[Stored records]
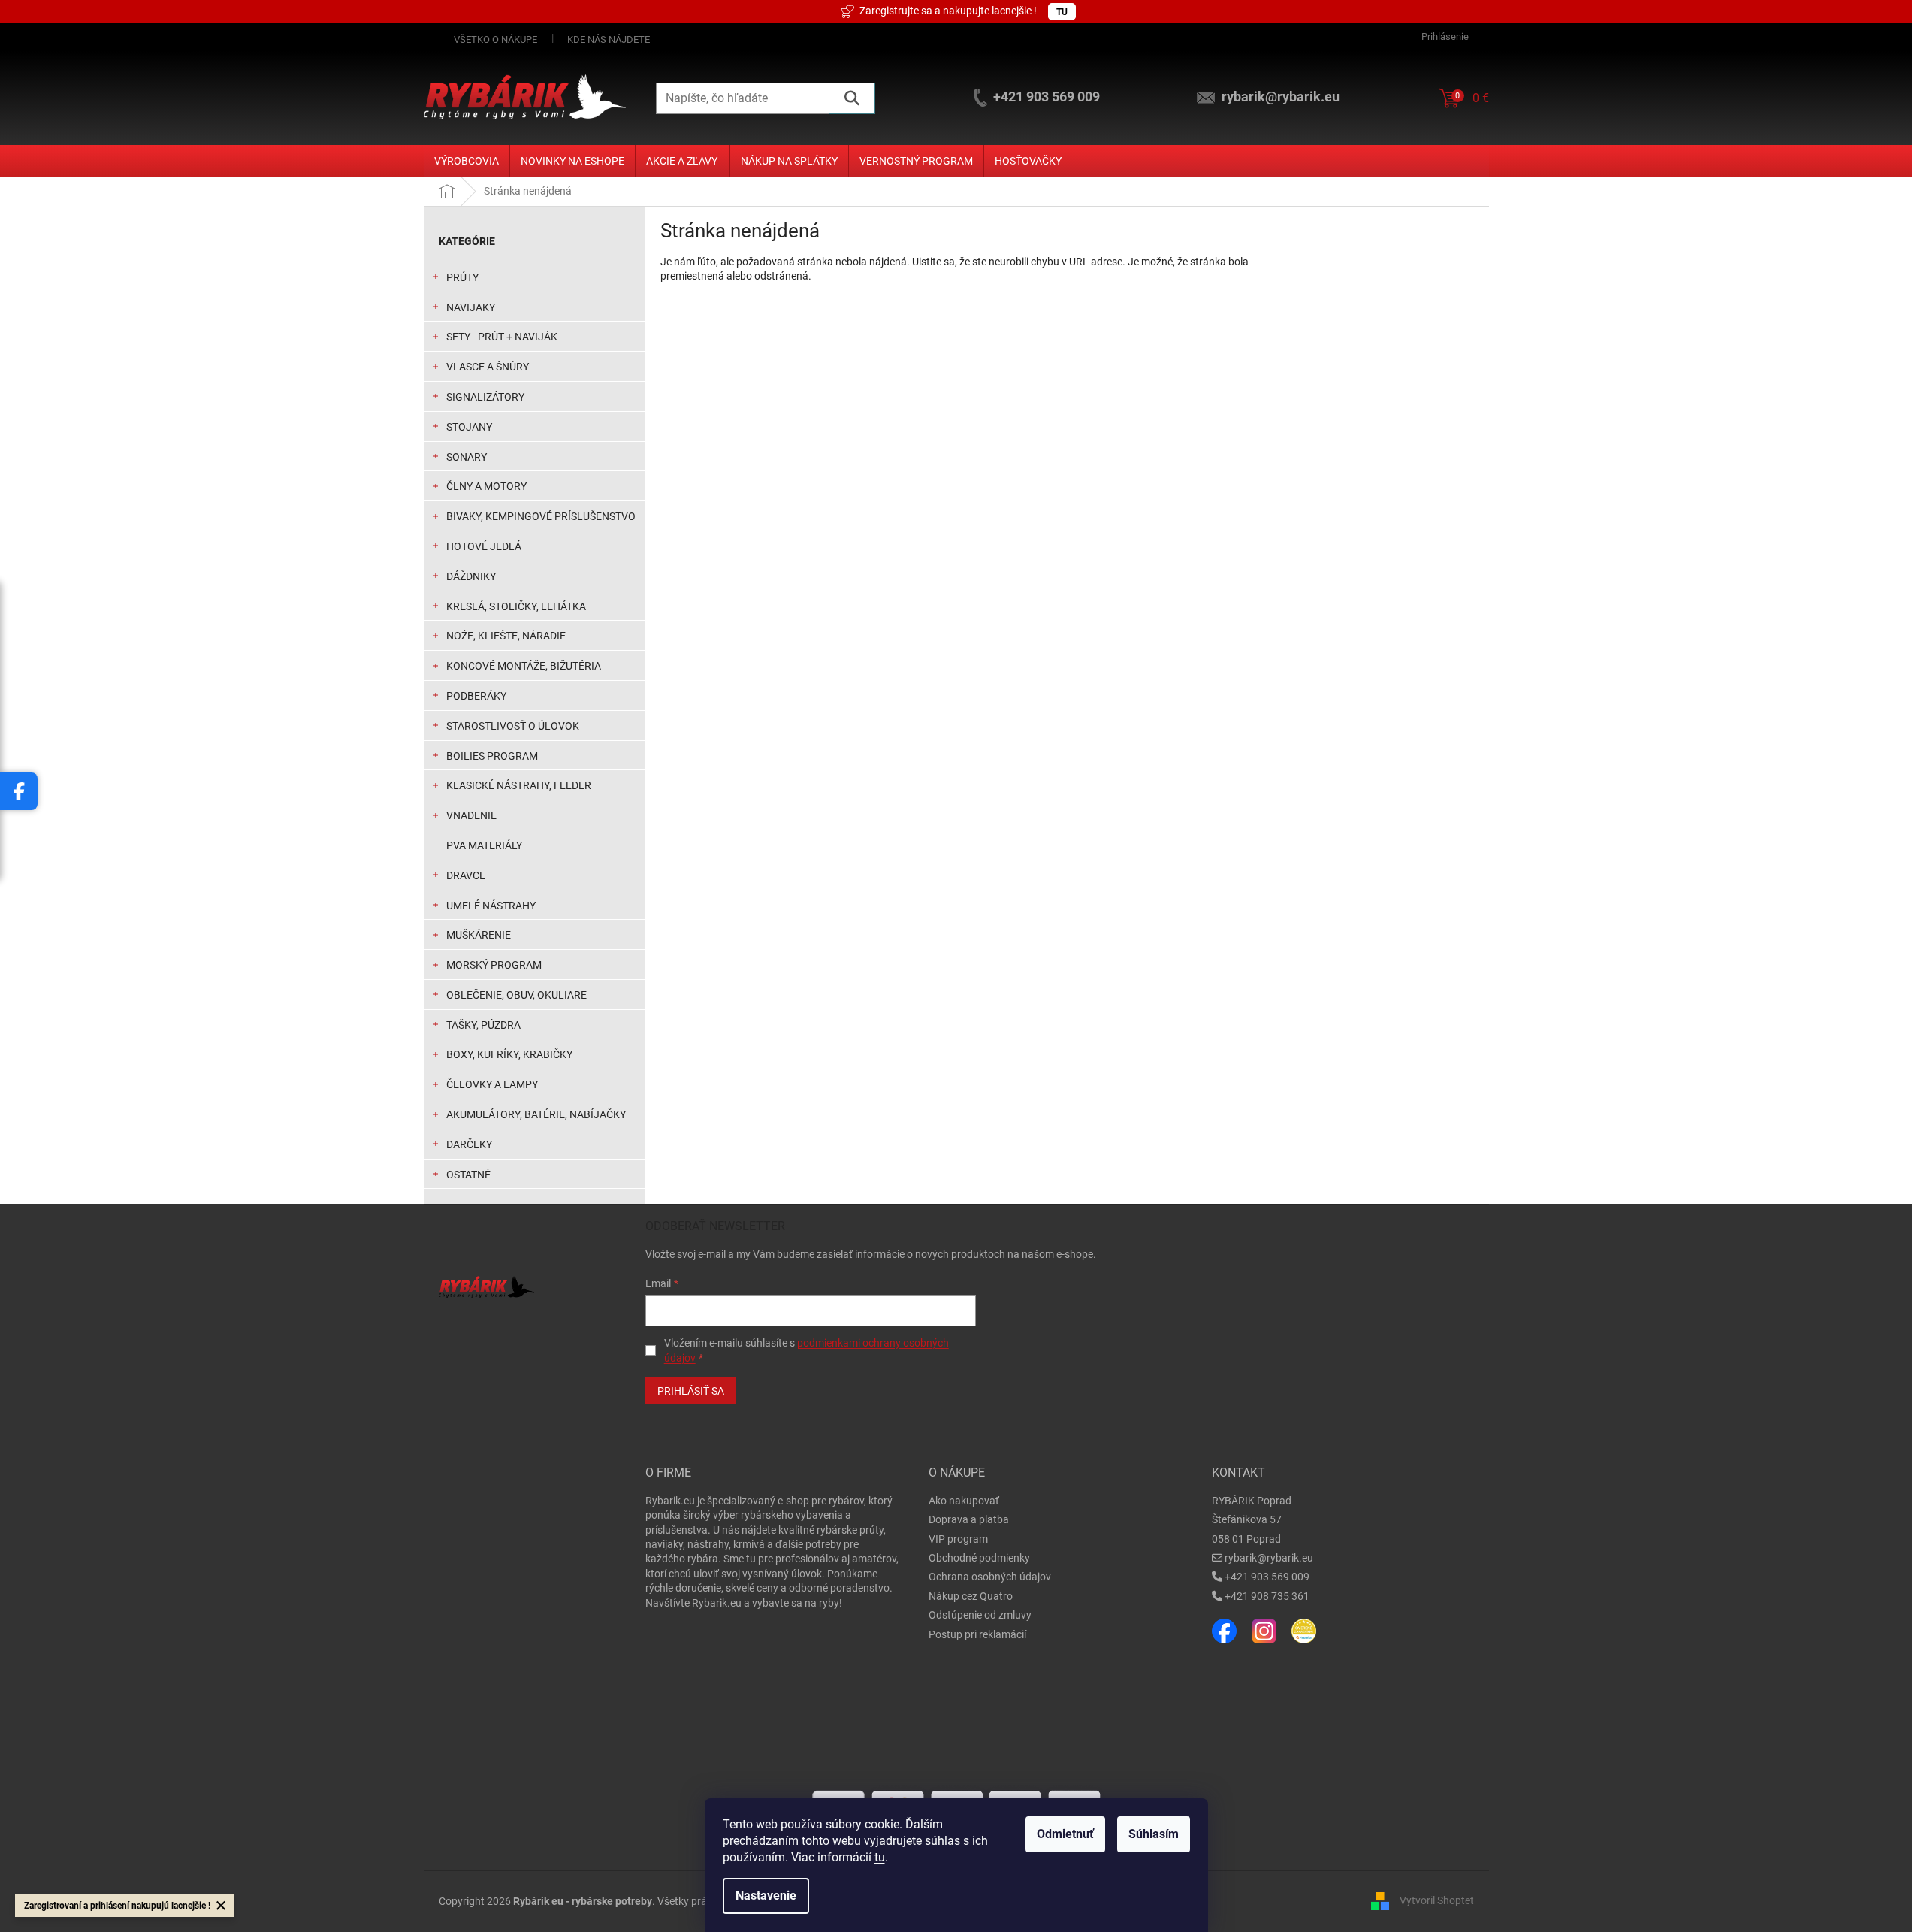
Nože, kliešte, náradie (506, 636)
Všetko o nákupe (495, 39)
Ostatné (468, 1175)
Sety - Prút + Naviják (501, 337)
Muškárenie (478, 935)
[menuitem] (466, 161)
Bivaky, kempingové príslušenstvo (541, 516)
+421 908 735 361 (1267, 1596)
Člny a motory (486, 486)
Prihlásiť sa (690, 1391)
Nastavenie (766, 1895)
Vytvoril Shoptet (1437, 1900)
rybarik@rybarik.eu (1269, 1558)
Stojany (469, 427)
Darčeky (469, 1144)
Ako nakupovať (964, 1501)
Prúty (462, 277)
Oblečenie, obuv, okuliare (516, 995)
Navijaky (470, 307)
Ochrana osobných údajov (990, 1577)
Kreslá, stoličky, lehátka (516, 606)
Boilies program (492, 756)
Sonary (466, 457)
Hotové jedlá (483, 546)
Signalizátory (485, 397)
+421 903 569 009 (1267, 1577)
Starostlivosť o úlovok (512, 726)
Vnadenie (471, 815)
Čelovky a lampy (492, 1084)
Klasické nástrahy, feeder (518, 785)
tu (879, 1857)
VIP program (958, 1539)
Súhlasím (1153, 1834)
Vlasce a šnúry (487, 367)
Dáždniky (471, 576)
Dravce (465, 875)
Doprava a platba (969, 1519)
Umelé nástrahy (491, 905)
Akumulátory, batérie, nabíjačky (536, 1114)
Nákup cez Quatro (971, 1596)
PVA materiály (484, 845)
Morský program (494, 965)
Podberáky (476, 696)
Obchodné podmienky (979, 1558)
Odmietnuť (1065, 1834)
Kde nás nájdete (608, 39)
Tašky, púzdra (483, 1025)
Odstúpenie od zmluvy (980, 1615)
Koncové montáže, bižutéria (523, 666)
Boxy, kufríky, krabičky (509, 1054)
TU (1062, 12)
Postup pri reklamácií (977, 1634)
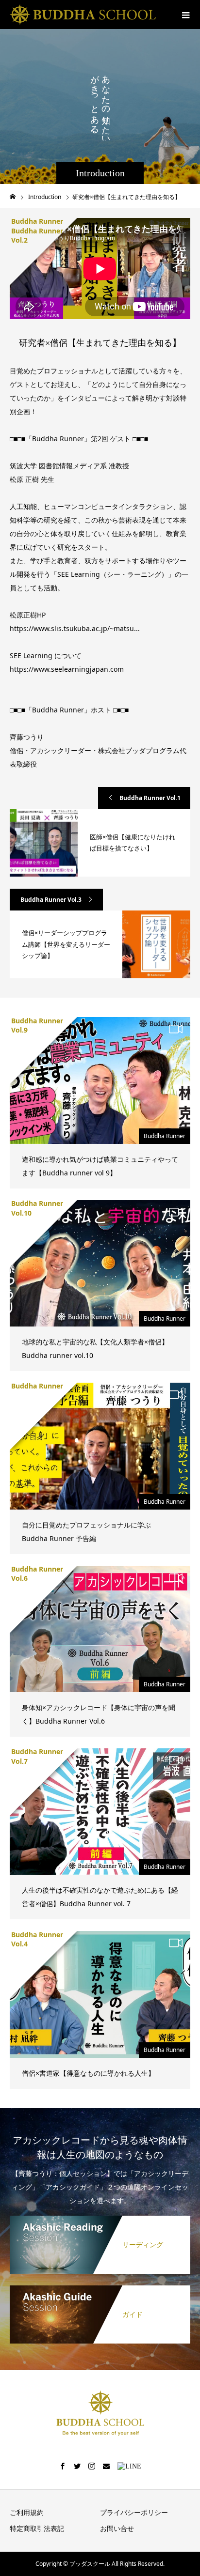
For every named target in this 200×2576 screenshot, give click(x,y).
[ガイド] (100, 2287)
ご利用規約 (27, 2512)
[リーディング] (100, 2218)
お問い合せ (117, 2528)
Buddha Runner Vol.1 (150, 798)
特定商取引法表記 (37, 2528)
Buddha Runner (164, 1136)
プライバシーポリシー (134, 2512)
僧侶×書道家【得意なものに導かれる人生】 (88, 2073)
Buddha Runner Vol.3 (51, 899)
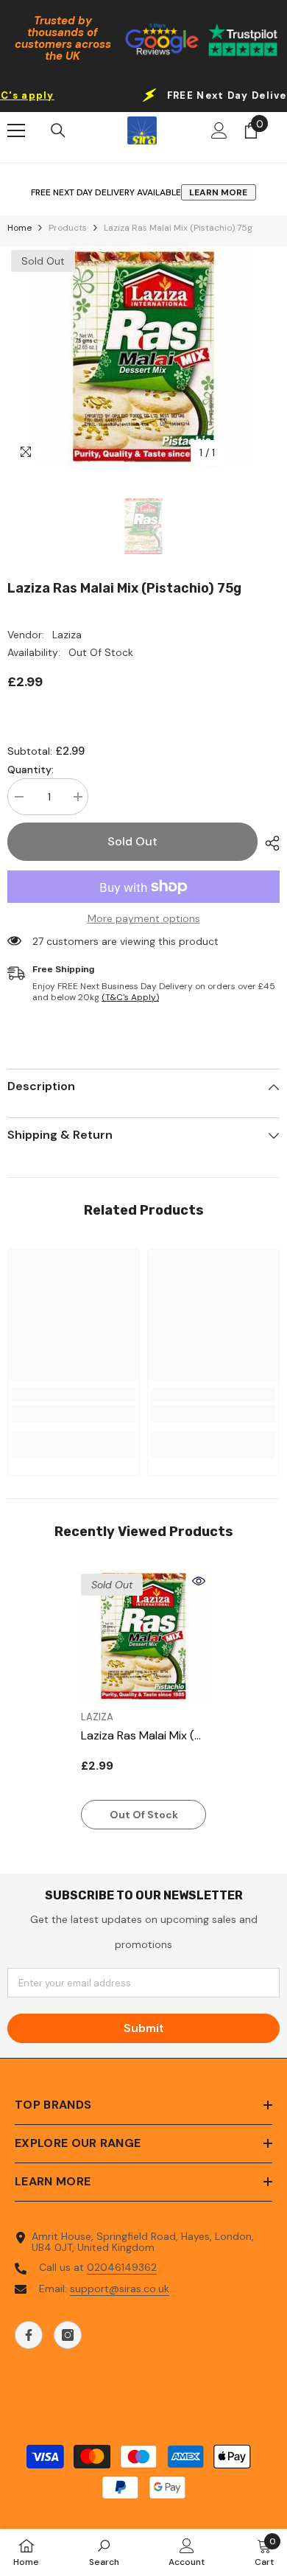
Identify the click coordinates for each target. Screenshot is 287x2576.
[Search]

Problem description:
Bring together each line above where the string "nástrahy" turns up.

Answer below:
Klasické nástrahy, feeder (518, 785)
Umelé nástrahy (491, 905)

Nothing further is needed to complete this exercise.